Economy 'trying to find its mojo' as lower rates to lift buyer confidence into 2026
Inflation expectations have held firm despite a recent uptick in headline inflation, giving the Reserve Bank (RBNZ) scope to continue easing the official cash rate (OCR) to support a sluggish economy, according to ASB senior economist Mark Smith.
In an ASB report, Smith said the central bank can “look through” short-term inflation pressures and focus on medium-term trends thanks to "contained inflation expectations".
ASB expects a 25-basis-point OCR cut in November, bringing the rate to 2.25%, saying the RBNZ “would be well placed to push the OCR lower still in 2026 if there is the need to kick-start the sluggish NZ economy".
Inflation expectations remain stable despite CPI rise
The RBNZ’s Q4 Survey of Expectations showed minimal movement in inflation forecasts after the October 50-basis-point rate cut and third-quarter CPI lift to 3%.
- 1-year-ahead: 2.39% (up from 2.37%)
- 2-year-ahead: 2.28% (unchanged)
- 5-year: 2.22% (down from 2.26%)
- 10-year: 2.18% (up from 2.15%)
“The RBNZ will be somewhat reassured by this and relieved that inflation expectations did not follow the headline CPI higher,” Smith said.
Stats NZ’s latest release echoed the same trend, showing stable inflation expectations across all horizons and projecting the OCR to average 2.25% by December 2025 and 2.31% by late 2026.

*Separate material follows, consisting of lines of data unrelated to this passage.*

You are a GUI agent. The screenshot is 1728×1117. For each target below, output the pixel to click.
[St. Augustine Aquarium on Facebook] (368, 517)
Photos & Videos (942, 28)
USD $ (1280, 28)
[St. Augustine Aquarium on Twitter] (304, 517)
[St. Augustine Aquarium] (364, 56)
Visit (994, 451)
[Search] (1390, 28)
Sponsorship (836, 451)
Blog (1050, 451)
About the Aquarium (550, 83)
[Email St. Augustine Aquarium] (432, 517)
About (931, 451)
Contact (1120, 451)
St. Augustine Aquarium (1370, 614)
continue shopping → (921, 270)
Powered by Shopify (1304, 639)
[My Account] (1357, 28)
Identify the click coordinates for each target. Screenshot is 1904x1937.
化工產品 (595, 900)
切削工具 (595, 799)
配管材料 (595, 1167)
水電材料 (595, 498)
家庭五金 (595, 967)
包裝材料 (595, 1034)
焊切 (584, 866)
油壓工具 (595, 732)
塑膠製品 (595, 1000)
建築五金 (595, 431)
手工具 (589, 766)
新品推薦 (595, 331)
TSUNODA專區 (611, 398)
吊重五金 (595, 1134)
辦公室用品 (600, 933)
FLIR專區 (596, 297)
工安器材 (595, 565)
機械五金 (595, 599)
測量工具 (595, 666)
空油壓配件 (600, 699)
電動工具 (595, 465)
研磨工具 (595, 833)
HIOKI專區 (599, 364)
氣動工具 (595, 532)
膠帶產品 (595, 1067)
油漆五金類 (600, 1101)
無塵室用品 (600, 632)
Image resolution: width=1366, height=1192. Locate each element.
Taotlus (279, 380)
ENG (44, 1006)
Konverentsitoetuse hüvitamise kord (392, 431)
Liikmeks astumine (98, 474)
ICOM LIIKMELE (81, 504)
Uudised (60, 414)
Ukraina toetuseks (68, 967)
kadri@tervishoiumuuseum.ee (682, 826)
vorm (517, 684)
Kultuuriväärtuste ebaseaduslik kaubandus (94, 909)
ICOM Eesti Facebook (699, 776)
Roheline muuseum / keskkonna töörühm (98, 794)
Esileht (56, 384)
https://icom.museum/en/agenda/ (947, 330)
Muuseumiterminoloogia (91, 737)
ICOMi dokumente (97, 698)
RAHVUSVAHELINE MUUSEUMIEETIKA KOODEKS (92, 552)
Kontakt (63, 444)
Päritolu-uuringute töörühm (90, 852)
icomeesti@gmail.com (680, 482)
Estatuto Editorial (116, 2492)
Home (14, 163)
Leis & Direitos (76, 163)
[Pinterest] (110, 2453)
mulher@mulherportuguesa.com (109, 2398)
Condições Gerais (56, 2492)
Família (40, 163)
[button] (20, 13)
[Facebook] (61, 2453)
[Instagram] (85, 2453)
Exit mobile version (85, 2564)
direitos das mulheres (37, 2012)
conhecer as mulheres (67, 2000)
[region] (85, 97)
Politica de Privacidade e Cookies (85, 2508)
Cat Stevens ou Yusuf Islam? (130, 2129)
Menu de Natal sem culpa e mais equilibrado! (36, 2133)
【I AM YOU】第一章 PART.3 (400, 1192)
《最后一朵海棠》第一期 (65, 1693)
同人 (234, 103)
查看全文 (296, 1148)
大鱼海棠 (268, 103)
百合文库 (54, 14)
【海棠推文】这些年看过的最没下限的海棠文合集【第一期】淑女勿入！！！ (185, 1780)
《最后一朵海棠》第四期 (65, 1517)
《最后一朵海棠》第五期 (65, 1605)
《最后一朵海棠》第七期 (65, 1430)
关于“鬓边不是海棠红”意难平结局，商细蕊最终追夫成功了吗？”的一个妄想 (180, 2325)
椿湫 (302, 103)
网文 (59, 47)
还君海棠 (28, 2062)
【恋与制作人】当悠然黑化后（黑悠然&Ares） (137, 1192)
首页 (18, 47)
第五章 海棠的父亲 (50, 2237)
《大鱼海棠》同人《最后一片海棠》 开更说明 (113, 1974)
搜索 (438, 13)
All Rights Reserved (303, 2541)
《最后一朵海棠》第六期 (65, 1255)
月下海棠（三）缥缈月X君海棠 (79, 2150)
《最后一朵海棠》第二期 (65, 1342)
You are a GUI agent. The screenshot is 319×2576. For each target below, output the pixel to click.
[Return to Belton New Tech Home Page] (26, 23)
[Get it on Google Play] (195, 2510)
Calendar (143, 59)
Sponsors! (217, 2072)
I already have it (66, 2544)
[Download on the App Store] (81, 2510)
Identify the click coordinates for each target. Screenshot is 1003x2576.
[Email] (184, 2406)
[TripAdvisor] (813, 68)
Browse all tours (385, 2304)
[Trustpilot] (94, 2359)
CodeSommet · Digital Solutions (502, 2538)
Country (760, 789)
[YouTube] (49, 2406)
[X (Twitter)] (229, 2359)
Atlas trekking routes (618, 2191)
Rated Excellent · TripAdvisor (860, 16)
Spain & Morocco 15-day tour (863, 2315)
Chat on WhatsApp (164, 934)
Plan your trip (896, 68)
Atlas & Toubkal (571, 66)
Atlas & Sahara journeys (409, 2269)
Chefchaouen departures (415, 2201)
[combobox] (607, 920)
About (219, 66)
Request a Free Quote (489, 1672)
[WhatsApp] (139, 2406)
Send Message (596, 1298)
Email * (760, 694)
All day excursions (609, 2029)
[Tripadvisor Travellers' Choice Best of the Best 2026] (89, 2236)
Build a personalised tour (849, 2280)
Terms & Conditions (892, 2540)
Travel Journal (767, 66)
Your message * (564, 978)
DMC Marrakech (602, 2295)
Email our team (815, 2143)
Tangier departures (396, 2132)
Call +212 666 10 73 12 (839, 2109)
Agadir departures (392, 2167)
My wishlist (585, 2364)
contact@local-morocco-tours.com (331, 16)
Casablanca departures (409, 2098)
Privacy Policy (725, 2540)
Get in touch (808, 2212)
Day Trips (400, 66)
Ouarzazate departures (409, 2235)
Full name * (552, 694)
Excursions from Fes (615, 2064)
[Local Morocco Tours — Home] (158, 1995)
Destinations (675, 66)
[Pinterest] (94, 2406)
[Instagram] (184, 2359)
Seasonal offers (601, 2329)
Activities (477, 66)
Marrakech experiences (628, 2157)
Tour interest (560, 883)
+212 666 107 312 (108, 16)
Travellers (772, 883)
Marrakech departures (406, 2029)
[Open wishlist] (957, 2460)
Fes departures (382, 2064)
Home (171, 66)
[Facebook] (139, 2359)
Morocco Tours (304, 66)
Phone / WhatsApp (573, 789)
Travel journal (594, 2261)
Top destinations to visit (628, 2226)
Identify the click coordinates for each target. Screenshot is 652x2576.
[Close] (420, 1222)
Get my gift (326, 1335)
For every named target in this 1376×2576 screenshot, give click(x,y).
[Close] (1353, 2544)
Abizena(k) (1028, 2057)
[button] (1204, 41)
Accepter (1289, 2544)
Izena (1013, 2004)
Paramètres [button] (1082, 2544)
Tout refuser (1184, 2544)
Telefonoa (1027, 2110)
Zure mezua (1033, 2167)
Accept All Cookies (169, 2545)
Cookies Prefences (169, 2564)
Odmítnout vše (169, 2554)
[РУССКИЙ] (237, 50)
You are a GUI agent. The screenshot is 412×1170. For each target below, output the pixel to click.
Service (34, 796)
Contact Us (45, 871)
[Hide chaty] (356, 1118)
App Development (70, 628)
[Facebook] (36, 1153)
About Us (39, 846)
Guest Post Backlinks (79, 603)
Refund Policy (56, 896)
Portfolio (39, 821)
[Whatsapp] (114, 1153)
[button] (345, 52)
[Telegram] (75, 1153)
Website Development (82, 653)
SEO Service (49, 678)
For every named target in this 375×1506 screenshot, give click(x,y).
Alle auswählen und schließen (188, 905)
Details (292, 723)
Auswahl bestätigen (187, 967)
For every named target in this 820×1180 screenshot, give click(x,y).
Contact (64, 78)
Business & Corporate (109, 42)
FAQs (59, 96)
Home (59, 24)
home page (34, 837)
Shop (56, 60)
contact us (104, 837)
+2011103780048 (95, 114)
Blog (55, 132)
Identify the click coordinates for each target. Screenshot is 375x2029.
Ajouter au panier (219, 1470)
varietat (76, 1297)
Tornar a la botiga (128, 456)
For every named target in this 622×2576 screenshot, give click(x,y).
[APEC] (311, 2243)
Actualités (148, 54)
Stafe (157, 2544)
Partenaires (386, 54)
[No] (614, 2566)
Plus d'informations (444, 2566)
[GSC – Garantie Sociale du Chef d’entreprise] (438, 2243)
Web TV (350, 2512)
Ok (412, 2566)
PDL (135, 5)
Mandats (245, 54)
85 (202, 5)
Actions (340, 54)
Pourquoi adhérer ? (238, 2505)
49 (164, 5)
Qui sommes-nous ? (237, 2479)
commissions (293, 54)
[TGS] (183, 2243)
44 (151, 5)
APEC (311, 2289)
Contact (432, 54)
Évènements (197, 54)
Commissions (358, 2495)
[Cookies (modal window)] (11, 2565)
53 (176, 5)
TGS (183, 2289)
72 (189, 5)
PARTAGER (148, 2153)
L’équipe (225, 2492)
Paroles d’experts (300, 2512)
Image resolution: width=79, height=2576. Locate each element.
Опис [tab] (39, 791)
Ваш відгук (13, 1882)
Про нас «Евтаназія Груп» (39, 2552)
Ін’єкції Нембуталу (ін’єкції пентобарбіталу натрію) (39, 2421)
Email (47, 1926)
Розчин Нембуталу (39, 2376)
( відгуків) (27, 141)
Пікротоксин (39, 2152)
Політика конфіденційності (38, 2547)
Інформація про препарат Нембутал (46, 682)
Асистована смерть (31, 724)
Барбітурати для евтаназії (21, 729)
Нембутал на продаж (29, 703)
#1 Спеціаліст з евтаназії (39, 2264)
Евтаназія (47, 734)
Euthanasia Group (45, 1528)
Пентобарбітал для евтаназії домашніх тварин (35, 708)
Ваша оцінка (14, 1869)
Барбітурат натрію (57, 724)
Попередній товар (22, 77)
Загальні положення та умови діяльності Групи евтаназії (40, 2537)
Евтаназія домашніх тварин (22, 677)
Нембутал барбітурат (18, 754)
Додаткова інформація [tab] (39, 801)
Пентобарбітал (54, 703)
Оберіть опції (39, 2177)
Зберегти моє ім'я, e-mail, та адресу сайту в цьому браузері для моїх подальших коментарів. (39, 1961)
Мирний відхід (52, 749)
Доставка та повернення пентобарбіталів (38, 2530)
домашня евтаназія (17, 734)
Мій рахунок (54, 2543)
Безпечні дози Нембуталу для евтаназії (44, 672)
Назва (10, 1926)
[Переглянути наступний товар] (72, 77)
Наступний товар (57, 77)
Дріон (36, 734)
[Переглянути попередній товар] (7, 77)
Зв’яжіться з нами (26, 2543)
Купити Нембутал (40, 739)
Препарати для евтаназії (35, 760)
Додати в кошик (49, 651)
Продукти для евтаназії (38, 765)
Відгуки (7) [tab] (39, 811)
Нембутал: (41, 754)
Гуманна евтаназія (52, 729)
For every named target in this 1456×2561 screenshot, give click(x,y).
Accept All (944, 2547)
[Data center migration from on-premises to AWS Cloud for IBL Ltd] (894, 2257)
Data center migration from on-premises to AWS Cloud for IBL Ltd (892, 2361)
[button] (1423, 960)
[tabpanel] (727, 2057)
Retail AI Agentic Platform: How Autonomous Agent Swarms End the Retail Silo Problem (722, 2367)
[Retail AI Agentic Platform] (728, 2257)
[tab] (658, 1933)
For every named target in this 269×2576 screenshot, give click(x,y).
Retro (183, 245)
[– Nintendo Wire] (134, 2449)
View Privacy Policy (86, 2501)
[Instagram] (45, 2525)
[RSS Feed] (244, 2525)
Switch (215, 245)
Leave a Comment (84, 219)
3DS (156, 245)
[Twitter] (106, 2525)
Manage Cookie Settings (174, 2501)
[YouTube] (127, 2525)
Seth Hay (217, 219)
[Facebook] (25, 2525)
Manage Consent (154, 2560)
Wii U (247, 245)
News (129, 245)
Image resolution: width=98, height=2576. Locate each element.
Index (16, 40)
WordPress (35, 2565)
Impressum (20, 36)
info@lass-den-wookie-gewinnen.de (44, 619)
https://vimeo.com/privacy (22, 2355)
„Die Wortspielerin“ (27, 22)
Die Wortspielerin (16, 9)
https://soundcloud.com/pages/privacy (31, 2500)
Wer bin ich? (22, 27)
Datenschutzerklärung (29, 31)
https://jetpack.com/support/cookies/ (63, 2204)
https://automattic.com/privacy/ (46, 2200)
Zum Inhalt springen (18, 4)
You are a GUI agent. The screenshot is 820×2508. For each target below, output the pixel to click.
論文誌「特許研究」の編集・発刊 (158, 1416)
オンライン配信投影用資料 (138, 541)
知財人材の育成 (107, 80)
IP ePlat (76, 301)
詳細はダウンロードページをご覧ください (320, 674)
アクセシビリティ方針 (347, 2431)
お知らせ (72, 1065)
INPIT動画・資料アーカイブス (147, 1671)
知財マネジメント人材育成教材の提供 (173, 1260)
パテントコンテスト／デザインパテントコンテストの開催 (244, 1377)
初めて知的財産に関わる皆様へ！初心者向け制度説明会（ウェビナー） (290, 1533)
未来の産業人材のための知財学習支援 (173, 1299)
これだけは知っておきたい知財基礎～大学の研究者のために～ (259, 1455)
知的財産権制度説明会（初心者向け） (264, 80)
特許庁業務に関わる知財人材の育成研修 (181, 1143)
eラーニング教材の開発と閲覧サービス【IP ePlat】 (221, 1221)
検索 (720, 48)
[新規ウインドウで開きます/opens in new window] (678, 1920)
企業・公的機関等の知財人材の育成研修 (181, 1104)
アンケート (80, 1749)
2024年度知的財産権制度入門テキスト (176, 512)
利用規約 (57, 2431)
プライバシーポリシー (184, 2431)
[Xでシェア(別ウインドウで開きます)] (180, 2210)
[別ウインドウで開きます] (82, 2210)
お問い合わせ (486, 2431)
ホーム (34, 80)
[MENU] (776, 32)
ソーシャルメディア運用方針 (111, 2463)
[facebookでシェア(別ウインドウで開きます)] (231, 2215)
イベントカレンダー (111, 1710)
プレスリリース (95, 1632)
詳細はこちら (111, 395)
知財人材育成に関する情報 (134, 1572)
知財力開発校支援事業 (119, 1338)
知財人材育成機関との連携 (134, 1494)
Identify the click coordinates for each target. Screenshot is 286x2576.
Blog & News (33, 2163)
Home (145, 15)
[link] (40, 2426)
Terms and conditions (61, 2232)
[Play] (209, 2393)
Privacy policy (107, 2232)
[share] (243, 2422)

Lower rates, steady jobs, modest growth ahead
Survey respondents also expect house price inflation to ease to 2.39% (one year) and 3.47% (two years), while GDP growth is seen rising to 2.06% and 2.27% – the strongest outlook since 2022.
Labour-market expectations remain steady, with unemployment projected to dip from 5% to 4.7%, helping “dampen medium-term inflation”.
Wage growth forecasts have edged up to 2.82% next year and 3.02% in the year after, consistent with ASB’s view that wage pressures remain contained and “should help cap core inflation, particularly if productivity picks up".
What it means for mortgage advisers
For mortgage advisers, the findings point to a lower-for-longer rate environment and improving borrower sentiment into 2026. Anchored inflation expectations and cautious growth suggest favourable conditions for refinancing and first-home lending, as borrowers regain confidence in the stability of rates.
As Smith summed up: “Annual inflation approaching 2% by the end of next year will provide the RBNZ with scope to lower the OCR and provide economic support to an economy trying to find its mojo.”